◆ **TASK PROMPT**
Each line below must be printed exactly as it stands.

◆ **TASK INPUT**
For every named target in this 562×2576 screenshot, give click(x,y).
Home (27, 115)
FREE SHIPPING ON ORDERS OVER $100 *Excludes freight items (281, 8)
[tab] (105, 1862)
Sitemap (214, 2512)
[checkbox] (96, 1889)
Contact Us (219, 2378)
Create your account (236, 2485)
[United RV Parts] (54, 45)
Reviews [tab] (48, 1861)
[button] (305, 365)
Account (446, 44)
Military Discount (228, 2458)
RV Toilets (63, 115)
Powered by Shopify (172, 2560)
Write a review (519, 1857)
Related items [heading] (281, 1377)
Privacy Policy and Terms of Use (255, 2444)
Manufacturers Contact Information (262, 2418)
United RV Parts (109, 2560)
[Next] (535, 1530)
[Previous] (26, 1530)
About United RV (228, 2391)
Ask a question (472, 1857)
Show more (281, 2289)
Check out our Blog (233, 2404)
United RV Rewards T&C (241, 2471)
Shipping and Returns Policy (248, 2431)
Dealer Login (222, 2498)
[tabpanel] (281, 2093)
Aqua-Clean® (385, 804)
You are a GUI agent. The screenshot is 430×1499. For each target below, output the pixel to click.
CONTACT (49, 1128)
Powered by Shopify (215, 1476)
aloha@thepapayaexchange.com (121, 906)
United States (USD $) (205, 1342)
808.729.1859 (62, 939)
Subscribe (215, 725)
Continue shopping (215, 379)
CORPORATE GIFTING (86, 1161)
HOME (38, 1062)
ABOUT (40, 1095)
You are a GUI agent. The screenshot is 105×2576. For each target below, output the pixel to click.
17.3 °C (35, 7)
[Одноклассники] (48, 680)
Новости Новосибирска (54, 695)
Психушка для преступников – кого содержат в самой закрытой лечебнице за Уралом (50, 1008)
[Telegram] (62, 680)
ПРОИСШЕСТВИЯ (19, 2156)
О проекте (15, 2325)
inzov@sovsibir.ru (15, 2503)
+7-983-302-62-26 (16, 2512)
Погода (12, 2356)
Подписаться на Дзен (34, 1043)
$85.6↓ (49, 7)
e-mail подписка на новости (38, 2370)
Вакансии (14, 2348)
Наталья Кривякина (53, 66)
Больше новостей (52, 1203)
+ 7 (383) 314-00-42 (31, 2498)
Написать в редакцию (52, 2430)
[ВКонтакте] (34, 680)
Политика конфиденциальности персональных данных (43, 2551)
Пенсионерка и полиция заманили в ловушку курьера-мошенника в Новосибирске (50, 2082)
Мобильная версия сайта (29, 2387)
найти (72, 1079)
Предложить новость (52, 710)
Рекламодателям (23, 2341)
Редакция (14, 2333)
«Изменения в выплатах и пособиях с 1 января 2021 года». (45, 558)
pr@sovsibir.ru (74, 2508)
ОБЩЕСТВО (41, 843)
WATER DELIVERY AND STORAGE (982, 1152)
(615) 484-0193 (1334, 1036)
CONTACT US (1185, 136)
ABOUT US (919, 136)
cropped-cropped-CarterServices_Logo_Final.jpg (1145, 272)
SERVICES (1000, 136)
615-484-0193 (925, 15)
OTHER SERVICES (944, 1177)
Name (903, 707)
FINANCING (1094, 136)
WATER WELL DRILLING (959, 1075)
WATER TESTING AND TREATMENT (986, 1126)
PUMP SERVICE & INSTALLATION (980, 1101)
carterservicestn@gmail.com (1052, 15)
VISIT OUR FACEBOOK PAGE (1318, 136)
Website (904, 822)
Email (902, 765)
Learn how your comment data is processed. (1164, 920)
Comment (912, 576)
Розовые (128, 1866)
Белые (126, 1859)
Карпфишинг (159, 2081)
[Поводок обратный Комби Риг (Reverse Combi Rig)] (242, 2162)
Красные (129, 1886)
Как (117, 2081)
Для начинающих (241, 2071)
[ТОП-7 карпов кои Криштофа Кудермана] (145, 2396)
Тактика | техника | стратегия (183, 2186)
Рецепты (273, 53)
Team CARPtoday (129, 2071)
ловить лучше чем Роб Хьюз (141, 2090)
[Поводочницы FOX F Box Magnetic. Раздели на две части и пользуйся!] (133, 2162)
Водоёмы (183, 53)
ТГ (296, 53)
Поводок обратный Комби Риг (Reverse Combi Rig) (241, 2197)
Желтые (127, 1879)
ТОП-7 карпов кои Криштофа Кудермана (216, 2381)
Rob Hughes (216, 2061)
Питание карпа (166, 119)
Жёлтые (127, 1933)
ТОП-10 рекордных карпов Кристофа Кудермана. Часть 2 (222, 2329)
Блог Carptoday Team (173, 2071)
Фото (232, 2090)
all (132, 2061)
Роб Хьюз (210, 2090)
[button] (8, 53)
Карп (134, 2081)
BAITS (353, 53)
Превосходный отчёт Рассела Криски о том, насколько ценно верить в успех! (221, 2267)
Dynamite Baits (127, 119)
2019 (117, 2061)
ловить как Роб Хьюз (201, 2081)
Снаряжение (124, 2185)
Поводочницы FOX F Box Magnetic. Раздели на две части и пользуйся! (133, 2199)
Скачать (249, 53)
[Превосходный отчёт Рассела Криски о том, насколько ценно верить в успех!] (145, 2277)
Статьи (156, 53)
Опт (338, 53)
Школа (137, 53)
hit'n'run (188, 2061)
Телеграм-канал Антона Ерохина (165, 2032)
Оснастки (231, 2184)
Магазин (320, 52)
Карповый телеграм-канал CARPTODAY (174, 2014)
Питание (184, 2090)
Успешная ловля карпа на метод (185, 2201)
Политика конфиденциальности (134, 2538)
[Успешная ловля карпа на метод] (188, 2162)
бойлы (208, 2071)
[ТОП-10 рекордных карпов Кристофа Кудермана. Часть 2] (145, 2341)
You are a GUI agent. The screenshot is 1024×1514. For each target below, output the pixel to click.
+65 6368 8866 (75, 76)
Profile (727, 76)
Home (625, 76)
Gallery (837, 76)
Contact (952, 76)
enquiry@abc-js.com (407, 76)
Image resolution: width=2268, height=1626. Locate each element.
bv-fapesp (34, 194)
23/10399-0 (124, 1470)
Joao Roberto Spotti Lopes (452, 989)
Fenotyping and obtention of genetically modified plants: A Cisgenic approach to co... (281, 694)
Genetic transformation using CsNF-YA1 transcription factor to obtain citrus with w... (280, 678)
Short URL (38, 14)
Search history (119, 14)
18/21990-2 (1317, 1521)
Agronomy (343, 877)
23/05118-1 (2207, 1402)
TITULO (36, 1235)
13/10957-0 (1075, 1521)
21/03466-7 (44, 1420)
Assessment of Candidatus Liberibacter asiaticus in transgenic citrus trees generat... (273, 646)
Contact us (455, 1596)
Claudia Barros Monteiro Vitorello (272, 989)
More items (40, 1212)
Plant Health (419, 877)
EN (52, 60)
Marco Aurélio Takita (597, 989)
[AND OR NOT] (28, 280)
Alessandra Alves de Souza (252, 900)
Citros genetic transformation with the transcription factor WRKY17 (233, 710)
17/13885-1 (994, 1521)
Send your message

◆ **OUTPUT OF THE EXERCISE**
For every named target in this 562×2576 screenshot, give click(x,y).
Home (27, 115)
FREE SHIPPING ON ORDERS OVER $100 *Excludes freight items (281, 8)
[tab] (105, 1862)
Sitemap (214, 2512)
[checkbox] (96, 1889)
Contact Us (219, 2378)
Create your account (236, 2485)
[United RV Parts] (54, 45)
Reviews [tab] (48, 1861)
[button] (305, 365)
Account (446, 44)
Military Discount (228, 2458)
RV Toilets (63, 115)
Powered by Shopify (172, 2560)
Write a review (519, 1857)
Related items [heading] (281, 1377)
Privacy Policy and Terms of Use (255, 2444)
Manufacturers Contact Information (262, 2418)
United RV Parts (109, 2560)
[Next] (535, 1530)
[Previous] (26, 1530)
About United RV (228, 2391)
Ask a question (472, 1857)
Show more (281, 2289)
Check out our Blog (233, 2404)
United RV Rewards T&C (241, 2471)
Shipping and Returns Policy (248, 2431)
Dealer Login (222, 2498)
[tabpanel] (281, 2093)
Aqua-Clean® (385, 804)
You are a GUI agent. The screenshot is 430×1499. For each target below, output the pixel to click.
CONTACT (49, 1128)
Powered by Shopify (215, 1476)
aloha@thepapayaexchange.com (121, 906)
United States (USD $) (205, 1342)
808.729.1859 (62, 939)
Subscribe (215, 725)
Continue shopping (215, 379)
CORPORATE GIFTING (86, 1161)
HOME (38, 1062)
ABOUT (40, 1095)
You are a GUI agent. The screenshot is 105×2576. For each target below, output the pixel to click.
17.3 °C (35, 7)
[Одноклассники] (48, 680)
Новости Новосибирска (54, 695)
Психушка для преступников – кого содержат в самой закрытой лечебнице за Уралом (50, 1008)
[Telegram] (62, 680)
ПРОИСШЕСТВИЯ (19, 2156)
О проекте (15, 2325)
inzov@sovsibir.ru (15, 2503)
+7-983-302-62-26 (16, 2512)
Погода (12, 2356)
Подписаться на Дзен (34, 1043)
$85.6↓ (49, 7)
e-mail подписка на новости (38, 2370)
Вакансии (14, 2348)
Наталья Кривякина (53, 66)
Больше новостей (52, 1203)
+ 7 (383) 314-00-42 (31, 2498)
Написать в редакцию (52, 2430)
[ВКонтакте] (34, 680)
Политика конфиденциальности персональных данных (43, 2551)
Пенсионерка и полиция заманили в ловушку курьера-мошенника в Новосибирске (50, 2082)
Мобильная версия сайта (29, 2387)
найти (72, 1079)
Предложить новость (52, 710)
Рекламодателям (23, 2341)
Редакция (14, 2333)
«Изменения в выплатах и пособиях с 1 января 2021 года». (45, 558)
pr@sovsibir.ru (74, 2508)
ОБЩЕСТВО (41, 843)
WATER DELIVERY AND STORAGE (982, 1152)
(615) 484-0193 (1334, 1036)
CONTACT US (1185, 136)
ABOUT US (919, 136)
cropped-cropped-CarterServices_Logo_Final.jpg (1145, 272)
SERVICES (1000, 136)
615-484-0193 (925, 15)
OTHER SERVICES (944, 1177)
Name (903, 707)
FINANCING (1094, 136)
WATER WELL DRILLING (959, 1075)
WATER TESTING AND TREATMENT (986, 1126)
PUMP SERVICE & INSTALLATION (980, 1101)
carterservicestn@gmail.com (1052, 15)
VISIT OUR FACEBOOK PAGE (1318, 136)
Website (904, 822)
Email (902, 765)
Learn how your comment data is processed. (1164, 920)
Comment (912, 576)
Розовые (128, 1866)
Белые (126, 1859)
Карпфишинг (159, 2081)
[Поводок обратный Комби Риг (Reverse Combi Rig)] (242, 2162)
Красные (129, 1886)
Как (117, 2081)
Для начинающих (241, 2071)
[ТОП-7 карпов кои Криштофа Кудермана] (145, 2396)
Тактика | техника | стратегия (183, 2186)
Рецепты (273, 53)
Team CARPtoday (129, 2071)
ловить лучше чем Роб Хьюз (141, 2090)
[Поводочницы FOX F Box Magnetic. Раздели на две части и пользуйся!] (133, 2162)
Водоёмы (183, 53)
ТГ (296, 53)
Поводок обратный Комби Риг (Reverse Combi Rig) (241, 2197)
Желтые (127, 1879)
ТОП-7 карпов кои Криштофа Кудермана (216, 2381)
Rob Hughes (216, 2061)
Питание карпа (166, 119)
Жёлтые (127, 1933)
ТОП-10 рекордных карпов Кристофа Кудермана. Часть 2 (222, 2329)
Блог Carptoday Team (173, 2071)
Фото (232, 2090)
all (132, 2061)
Роб Хьюз (210, 2090)
[button] (8, 53)
Карп (134, 2081)
BAITS (353, 53)
Превосходный отчёт Рассела Криски о том, насколько ценно верить в успех! (221, 2267)
Dynamite Baits (127, 119)
2019 (117, 2061)
ловить как Роб Хьюз (201, 2081)
Снаряжение (124, 2185)
Поводочницы FOX F Box Magnetic. Раздели на две части и пользуйся! (133, 2199)
Скачать (249, 53)
[Превосходный отчёт Рассела Криски о том, насколько ценно верить в успех!] (145, 2277)
Статьи (156, 53)
Опт (338, 53)
Школа (137, 53)
hit'n'run (188, 2061)
Телеграм-канал Антона Ерохина (165, 2032)
Оснастки (231, 2184)
Магазин (320, 52)
Карповый телеграм-канал CARPTODAY (174, 2014)
Питание (184, 2090)
Успешная ловля карпа на метод (185, 2201)
Политика конфиденциальности (134, 2538)
[Успешная ловля карпа на метод] (188, 2162)
бойлы (208, 2071)
[ТОП-10 рекордных карпов Кристофа Кудермана. Часть 2] (145, 2341)
You are a GUI agent. The screenshot is 1024×1514. For each target below, output the pixel to click.
+65 6368 8866 (75, 76)
Profile (727, 76)
Home (625, 76)
Gallery (837, 76)
Contact (952, 76)
enquiry@abc-js.com (407, 76)
Image resolution: width=2268, height=1626. Locate each element.
bv-fapesp (34, 194)
23/10399-0 (124, 1470)
Joao Roberto Spotti Lopes (452, 989)
Fenotyping and obtention of genetically modified plants: A Cisgenic approach to co... (281, 694)
Genetic transformation using CsNF-YA1 transcription factor to obtain citrus with w... (280, 678)
Short URL (38, 14)
Search history (119, 14)
18/21990-2 (1317, 1521)
Agronomy (343, 877)
23/05118-1 (2207, 1402)
TITULO (36, 1235)
13/10957-0 (1075, 1521)
21/03466-7 (44, 1420)
Assessment of Candidatus Liberibacter asiaticus in transgenic citrus trees generat... (273, 646)
Contact us (455, 1596)
Claudia Barros Monteiro Vitorello (272, 989)
More items (40, 1212)
Plant Health (419, 877)
EN (52, 60)
Marco Aurélio Takita (597, 989)
[AND OR NOT] (28, 280)
Alessandra Alves de Souza (252, 900)
Citros genetic transformation with the transcription factor WRKY17 (233, 710)
17/13885-1 (994, 1521)
Send your message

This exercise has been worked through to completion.